Thursday, March 31, 2011

Aoshima

What a difference a week and several hundred miles south make. When we arrived in Kobe, it was about 40 and windy. When we got off the train today in Aoshima, it was 65, sunny and beautiful. The palm trees didn't hurt, either. There's not much here in Aoshima, but when you have the ocean, sandy beaches, and hardly anyone around, you don't need much more!
Oh, yeah...
Being very off-season, there was hardly anyone here, making it difficult to find something to eat (all the shops closed early), but giving us the beach and the islands mostly to ourselves. After we arrived, we rented some amazingly bad bikes from the hotel and trundled off to the nearby island of Aoshima.
Aoshima Island. Population: 0
It's a tiny island (only 1.6 km in diameter), and the center is mostly a nature preserve that we're not allowed in, but it has some pretty unique things on it. One of the oldest shrines in Japan resides here. When it was first constructed, no one knows, but there are records of it being REBUILT around 700 AD. Today's structures are Buddhist and far more modern, but the site has been a continuous place of Shinto spirituality for over 1300 years, and the location is perfect
Not quite as big as Miyajima

Tiger guardians at the ancient shrine

Ignore all the merchandising...
The temple itself is pretty impressive, a combination of Buddhist and Shinto ideals.
Beautiful dragon head fountain
Apart from the temple, there is a curious geological structure called The Devil's Washboard (鬼の洗濯板), long straight striations of basalt that look man-made, but are naturally occurring here and elsewhere along the Nichinan coast.

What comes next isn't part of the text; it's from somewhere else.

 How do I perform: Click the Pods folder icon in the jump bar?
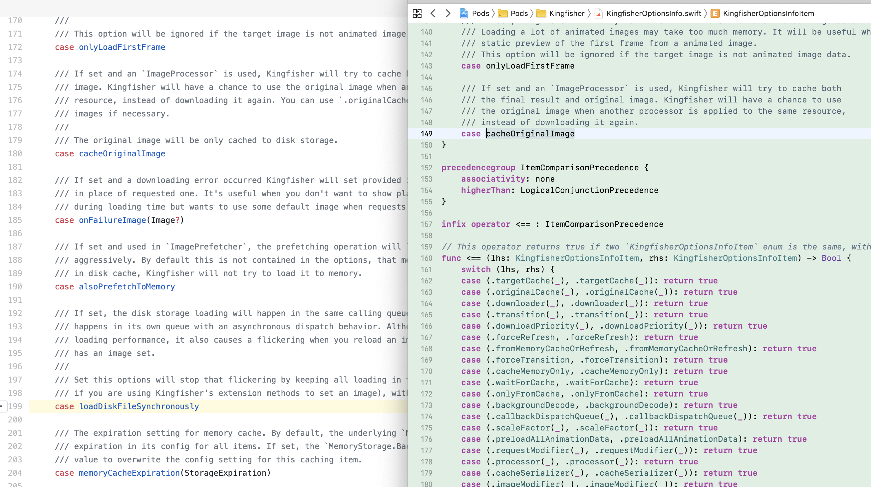click(x=503, y=14)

Afterward, we biked up and down the mostly deserted, but beautiful coastline. Very relaxing, and very unlike the Japan that most people experience. Even in rural areas, you are rarely alone on a stretch of road for very long. The population density is just too high.

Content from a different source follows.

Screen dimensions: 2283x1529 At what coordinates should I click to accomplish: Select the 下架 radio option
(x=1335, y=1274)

For dinner, we didn't have a lot of choices, since most places were closed, and so we braved our hotel restaurant. You see, as many of you know, I can't eat fish without it coming back up, usually quite a bit  faster than it went down. As many of you also know, Japanese are of the unfortunately misguided belief that adding fish to anything makes it better. Ice cream? Put some sardines in that! Beef and potatoes? Coat it with dried fish flakes! How about a squid and crab milkshake?* So when you end up at a nice resort hotel, the restaurant will most likely be pretty nice, with very well prepared seafood, and little else. So, knowing this, we still decided to give it a shot. I mean, they've got to have SOMETHING that's not fish, right?

Right?

It was a rather odd all-you-can-eat buffet. Juice, wine, beer, liquor, tea, coffee, rice, tiny desserts and miso soup(in a heavy fish broth) were all set out buffet-style. The main dishes were prepared for you, but you could order as much as you like. The main dishes, with the exception of a very tasty, but very fatty, pork dish and "pizza" all contained large to insane amounts of seafood. They brought the "pizza", topped with zucchini, some form of mushroom and bell peppers out two tiny pieces at a time, and it took twenty minutes for that. The pork was so fatty (which probably was very desirous for the Japanese), I couldn't take more than one serving. That left rice, juice and dessert....

Needless to say, we tried everything they put in front of us (though I passed on the crab and salmon, knowing what the likely result would be) before escaping to the vending machine at the onsen and our room where I had a packaged apple pie and some potato chips. Ah, well, it was worth a try, right?

After a nice soak in the open air onsen they had (free for hotel guests), it was back to our room to log in and get our work done (wait, this IS vacation, right?). Tomorrow we have four hours or so on some trains heading up the coast to Beppu, where Hell awaits us....



* I'm not making any of these up. They do exist.